Justice of Appeal of the Court of Appeal of the High Court of Hong Kong
- Incumbent
- Assumed office 2019

President of the Lands Tribunal
- In office 2010–2014
- Preceded by: Johnson Lam
- Succeeded by: Louis Chan

Judge of the Court of First Instance of the High Court of Hong Kong
- In office 2009–2019

District Judge
- In office 2007–2009

Personal details
- Born: 1963 (age 62–63) Hong Kong
- Education: University of Oxford University of Hong Kong

= Thomas Au =

Hong Kong judge

Thomas Au Hing-cheung (區慶祥; born 1963) is a Hong Kong judge, currently serving as a justice of appeal of the Court of Appeal of Hong Kong.

== Biography ==

=== Early life ===
Born in Hong Kong in 1963, Au grew up in Hong Kong and received an LLB from the University of Hong Kong in 1996, the BCL from the University of Oxford in 1997, and a PCLL from the University of Hong Kong in 1998.

=== Legal career ===
Au was called to the Hong Kong Bar in 1998, and was in private practice between 1999 and 2007 as a member of Temple Chambers.

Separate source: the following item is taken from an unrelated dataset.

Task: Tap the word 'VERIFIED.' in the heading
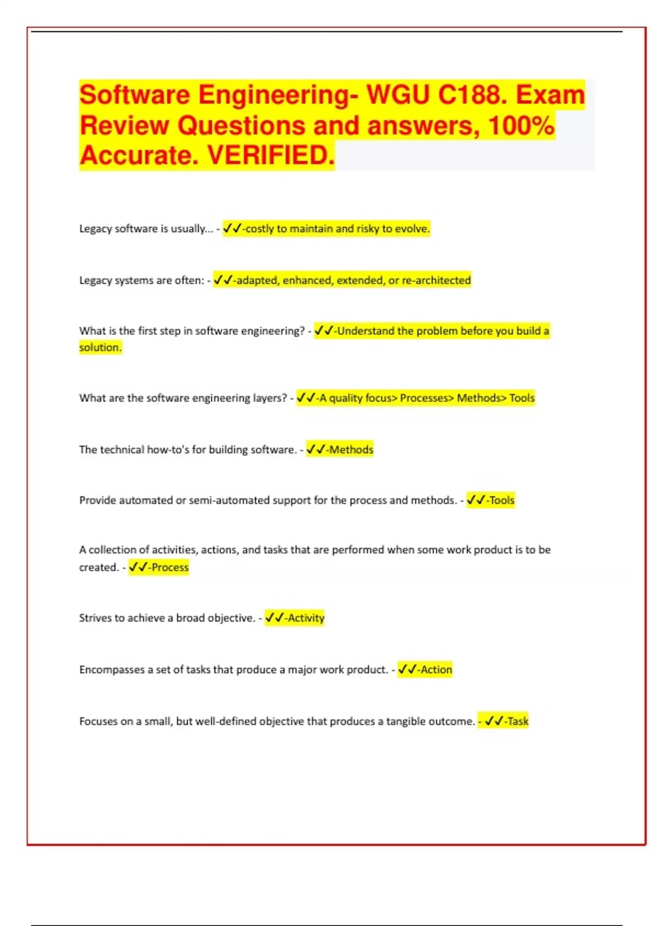pos(271,155)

In 2007, Au left private practice and joined the bench as a District Judge, before being promoted to the Court of First Instance of the High Court in 2009. He served as President of the Lands Tribunal from 2010 to 2014. He also served as the judge in charge of the Construction and Arbitration List from 2011 until 2 September 2012, when he was appointed as the Judge in charge of the Constitutional and Administrative Law List.

In 2019, Au was elevated to the Court of Appeal.

== Legal profile ==
Due to his young age, and relatively quick rate of promotion since joining the Judiciary, he has been described as a "high flyer" within the Judiciary. He has also described as a judge "with a great sense of humour when not commenting on the law", but who adopted a "technical" approach to his cases.

== Personal life ==
Au was a member of the Civic Party from 2003 to 2006, when he left the party prior to appointment as a full-time judge.